Exercise description. From the text on individual success, write out word for word the part from "When we set" to "alert and open.".

Reading passage.
* * *

Success is individual .. win – win.

When we set our own goals then we are truly the only one who can know if we are successful.

When I am teaching or working with people, I use the following learned definition for success. “Success is, being happy,……being creative,……being powerful (having the ability to act),…….and being aware.” -(Lazaris).
By dropping the notion that success is about winning in competition with peers, certainly changes the realms of possibility for success for each individual, and stops me from making personal judgements about a person’s right to choose their own form of success. It may look totally different to what my past experiences has led me to see.
As I add each new shift into the paradigm , both my growth and that of the students, expands exponentially rather than linearly. It keeps me alert and open.
Something I love about Music, Art, Sport, Cooking, and Woodwork is that there is room for the creative element, for personal taste and preference that defies logic and chronology. What is fun for me is not necessarily fun for others. Unlike areas like mathematics where ‘getting it right ‘ is unfortunately often considered being successful, these other areas allow to a greater degree the right to individual success, the opportunity to have a different answer, and the opportunity to keep adjusting and changing the process of solving the problem. So, I adapt my courses to have creative problems to solve that allow for individual approaches to finding solutions.

* * *

Information shown.

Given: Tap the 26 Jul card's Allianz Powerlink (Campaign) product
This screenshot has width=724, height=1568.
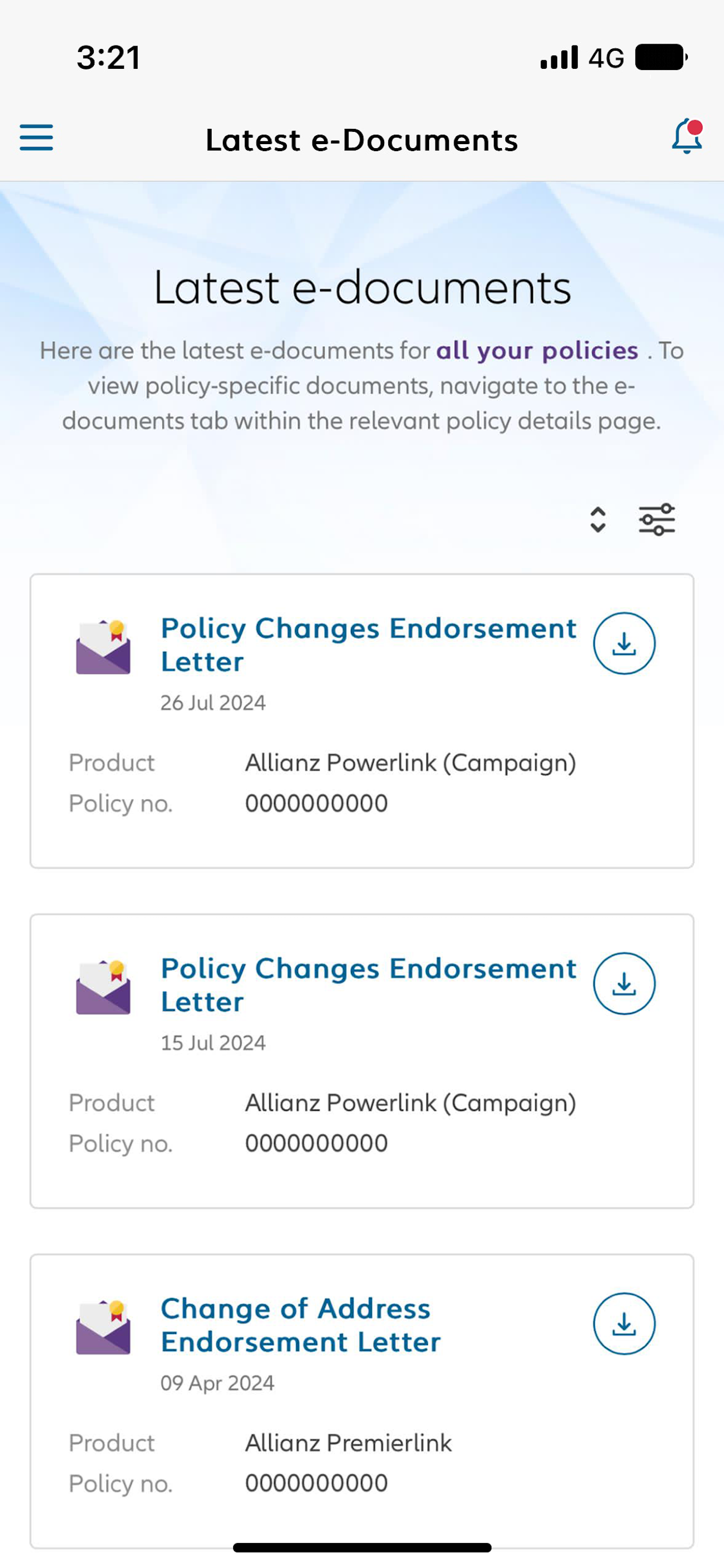Looking at the screenshot, I should coord(410,762).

* * *

Answer for this exercise.
When we set our own goals then we are truly the only one who can know if we are successful.

When I am teaching or working with people, I use the following learned definition for success. “Success is, being happy,……being creative,……being powerful (having the ability to act),…….and being aware.” -(Lazaris).
By dropping the notion that success is about winning in competition with peers, certainly changes the realms of possibility for success for each individual, and stops me from making personal judgements about a person’s right to choose their own form of success. It may look totally different to what my past experiences has led me to see.
As I add each new shift into the paradigm , both my growth and that of the students, expands exponentially rather than linearly. It keeps me alert and open.